Sementara penyelesaian sengketa melalui pengadilan nasabah dapat mengajukan
gugatan untuk menuntut ganti kerugian pada pengadilan negeri setempat. POJK No. 6
/POJK.07/2022 memberikan jaminan perlindungan kepada nasabah dengan mengatur tentang
pertanggungjawaban PUJK atas kerugian yang dialami nasabah. Penyelesaian sengketa
perbankan yang terkait dengan perlindungan data pribadi nasabah secara lebih eksplisit diatur
dalam Pasal 64 ayat (1) UU PDP, “penyelesaian sengketa Pelindungan Data Pribadi
dilakukan melalui arbitrase, pengadilan, atau lembaga penyelesaian sengketa alternatif
lainnya sesuai dengan ketentuan peraturan perundang-undangan.” Apabila diperlukan, UU
PDP mengatur bahwa persidangan dimungkinkan untuk diadalan secara tertutup untuk
melindungi data pribadi pihak-pihak yang terlibat.

Dalam perkara ini, setelah mendapatkan laporan dari Penggugat, tergugat telah
melakukan investigasi internal dengan hasil bahwa benar yang melakukan transaksi
penarikan dana bukanlah nasabah yang sebebnarnya. Hal ini diketahui karena dalam proses
investigasi internal ditemukan bahwa KTP yang digunakan dalam penarikan dana berbeda
dengan KTP asli Penggugat, yang mana foto dan tanda tangan dalam KTP pun berbeda.

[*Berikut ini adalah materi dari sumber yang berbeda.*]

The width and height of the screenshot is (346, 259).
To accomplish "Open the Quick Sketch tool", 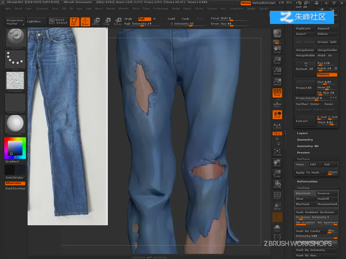I will (x=58, y=21).
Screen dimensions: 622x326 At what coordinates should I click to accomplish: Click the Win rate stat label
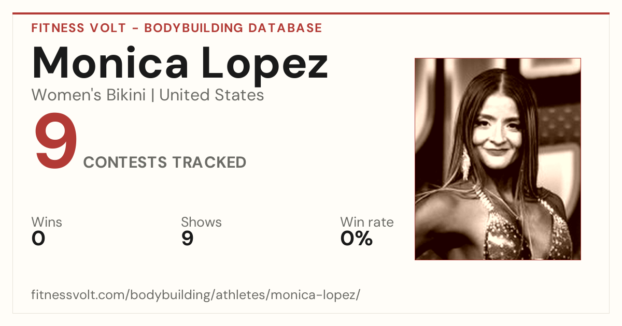tap(367, 223)
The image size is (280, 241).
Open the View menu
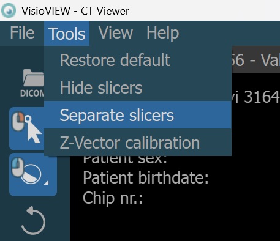(116, 33)
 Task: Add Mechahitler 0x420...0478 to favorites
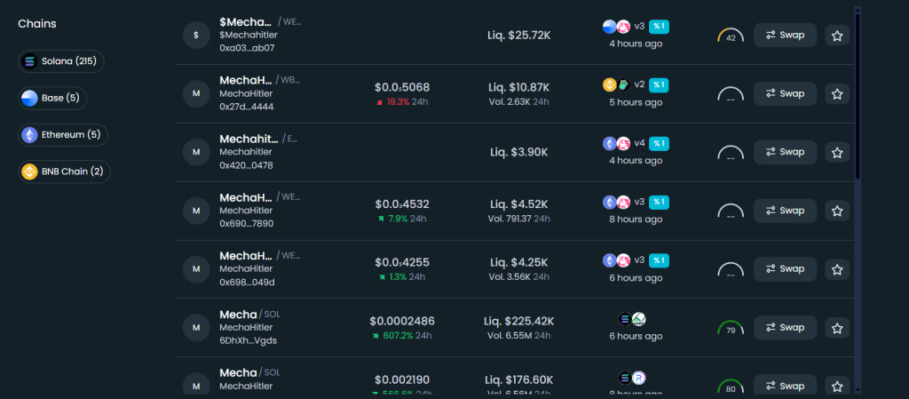836,153
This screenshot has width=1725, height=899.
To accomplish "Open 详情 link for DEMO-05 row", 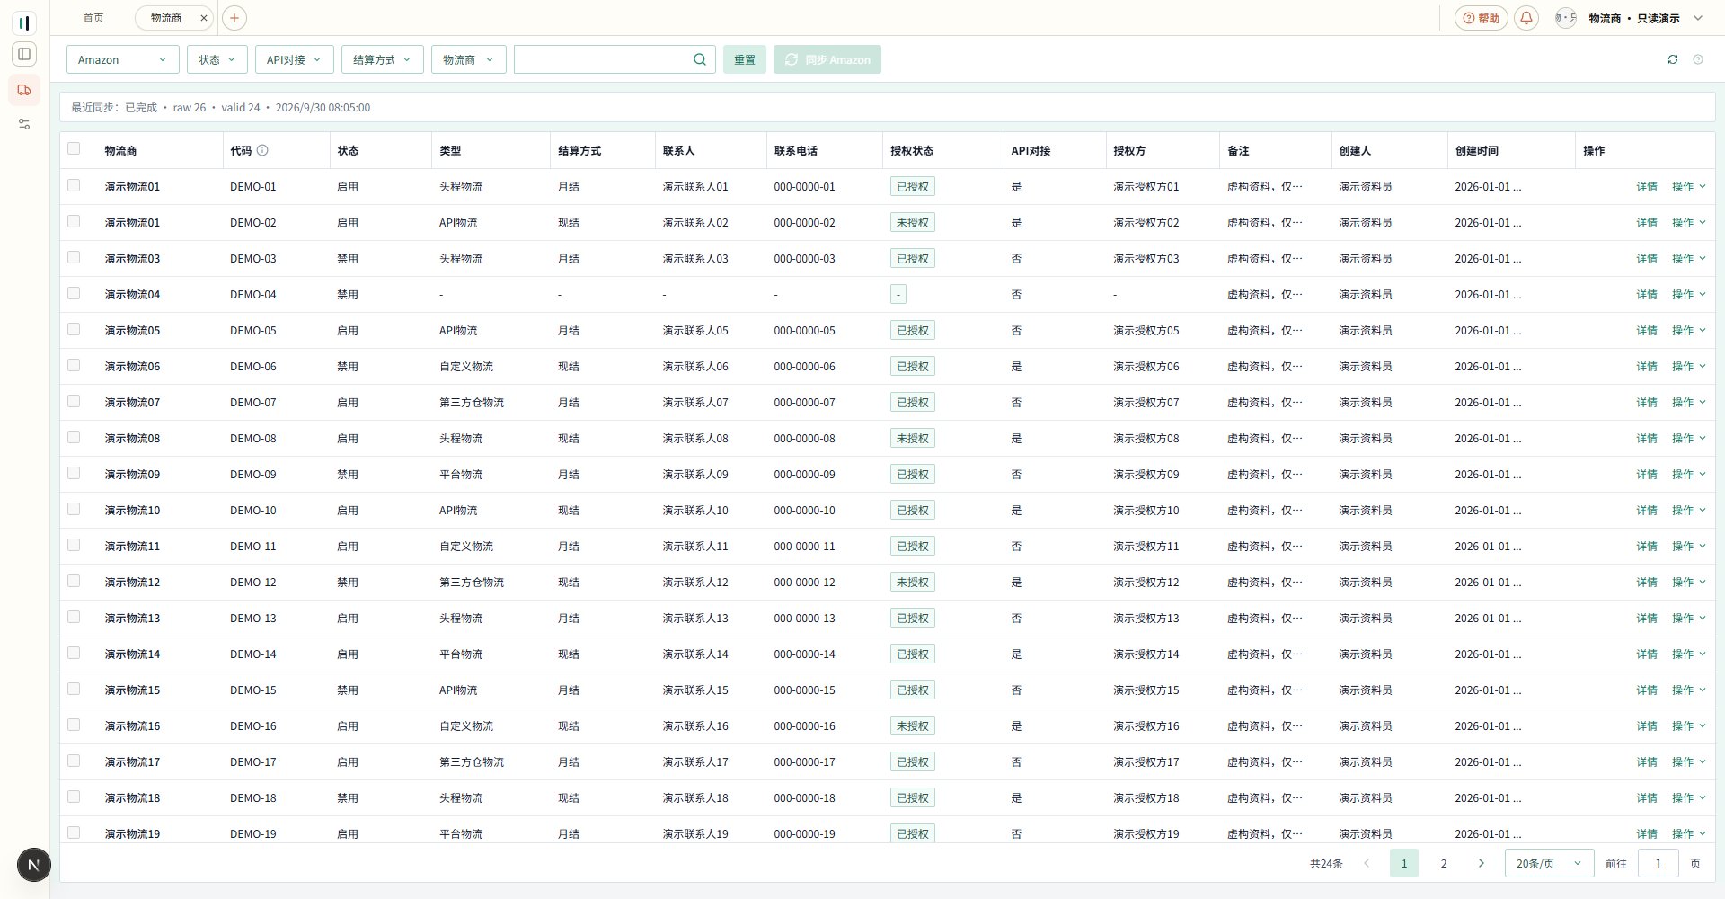I will click(1646, 330).
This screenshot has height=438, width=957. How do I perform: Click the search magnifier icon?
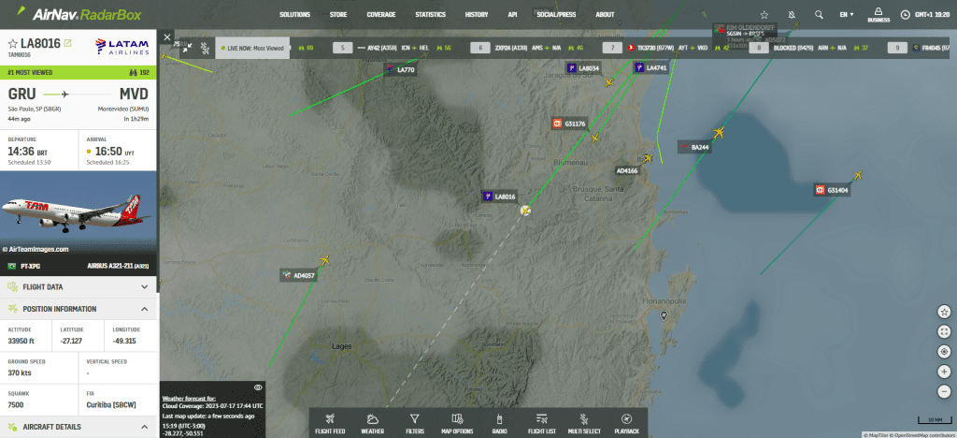pos(819,15)
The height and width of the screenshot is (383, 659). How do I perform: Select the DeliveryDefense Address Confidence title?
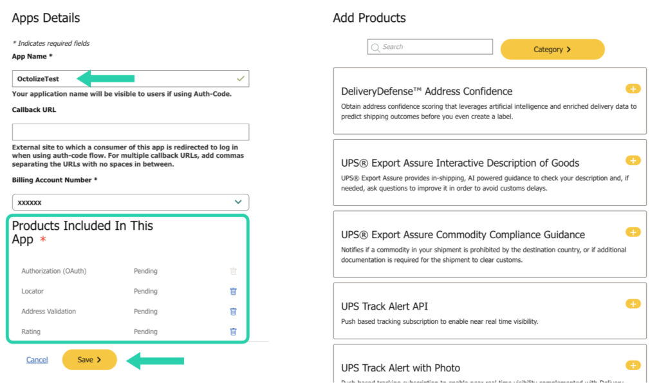tap(427, 91)
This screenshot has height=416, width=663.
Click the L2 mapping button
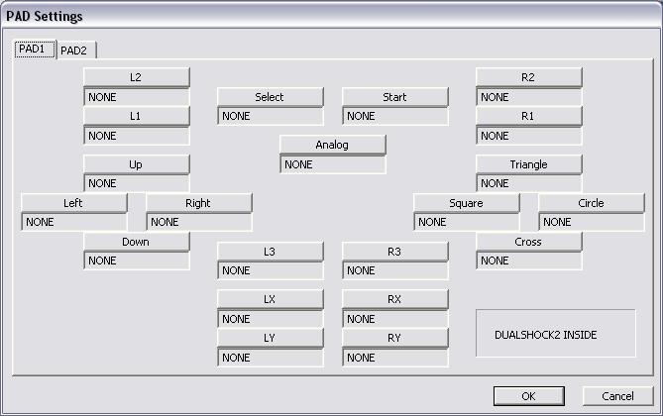click(x=136, y=77)
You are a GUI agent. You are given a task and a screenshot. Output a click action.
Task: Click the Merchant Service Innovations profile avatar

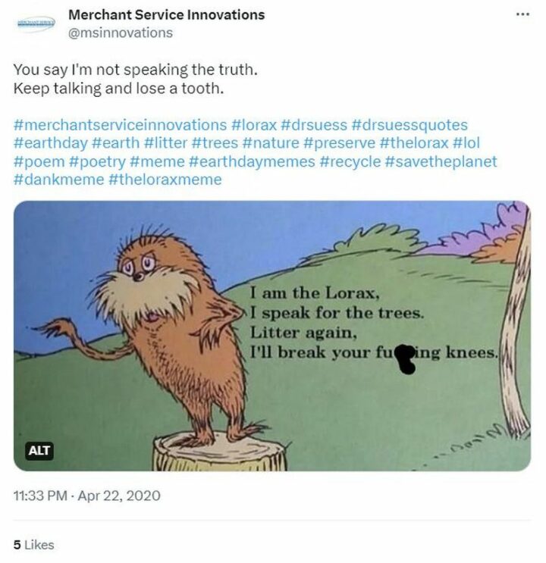[x=36, y=23]
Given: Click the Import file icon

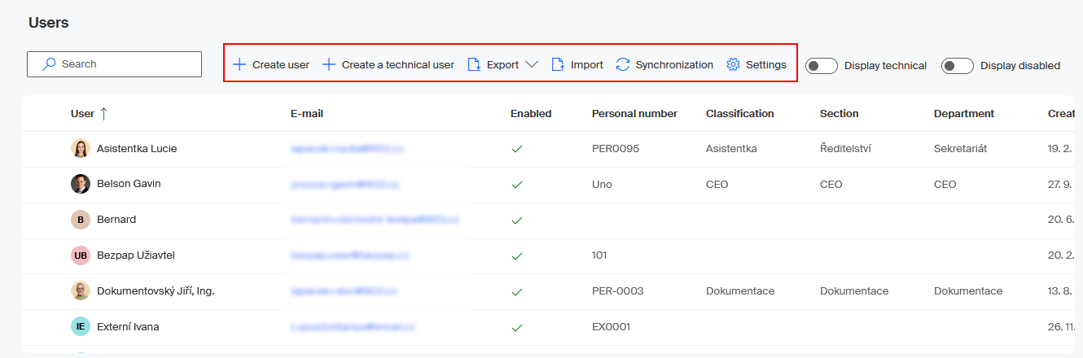Looking at the screenshot, I should [558, 64].
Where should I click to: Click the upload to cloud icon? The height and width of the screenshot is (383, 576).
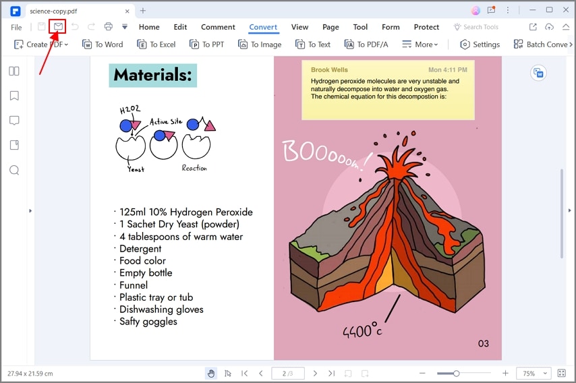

Tindakan Tergugat dengan melakukan investigas internal tersebut telah sesuai dengan
ketentuan dalam Pasal 14 POJK No. 18 /POJK.07/2018 yang mewajibkan PUJK untuk
menindaklanjuti pengaduan tersebut dengan, melakukan pemeriksaan internal secara
kompeten dan objektif dan melakukan analisis hasil pemeriksaan internal untuk memastikan
validasi pengaduan nasabah.

Akan tetapi dalam perkara ini, setalah dilakukannya investigasi internal oleh Tergugat,
Penggugat merasa tidak mendapatkan penyelesaian atas hilangnya dana dalam rekening
miliknya. Oleh karena itu, Penggugat mengirimkan somasi kepada Tergugat melalui kuasa
hukumnya. Atas surat somasi tersebut, Tergugat menanggapi bahwa pihak Tergugat telah
melakukan pelaporan kasus tersebut kepada Kepolisian Daerah Jawa Tengah dan tengah
diselidiki dengan indikasi tindak pidana. Kemudian, demi mendapatkan jaminan dan
kepastian hukum atas uangnya yang hilang Penggugat mengajukan gugatan Perbuatan
Melawan Hukum atas Tergugat pada Pengadilan Negeri Kudus. Terhadap putusan hakim
yang menyatakan bahwa benar perbuatan Tergugat merupakan perbuatan melanggar hukum
sudahlah tepat. Meskipun Tergugat telah melaksanakan proses verifikasi data nasabah sesuai
dengan prosedur yang ada, namun Tergugat melakukan kelalaian pada saat melakukan input
data nasabah ke dalam database, dimana Tergugat tidak melengkapi data berupa foto dan
tanda tangan Penggugat yang mengakibatkan tidak maksimalnya proses verifikasi data. Oleh
karenanya, Bank Mandiri sebagai Tergugat dala putusan ini sudah termasuk melakukan
perbuatan melanggar hukum sebagaimana diatur dalam Pasal 1365 BW.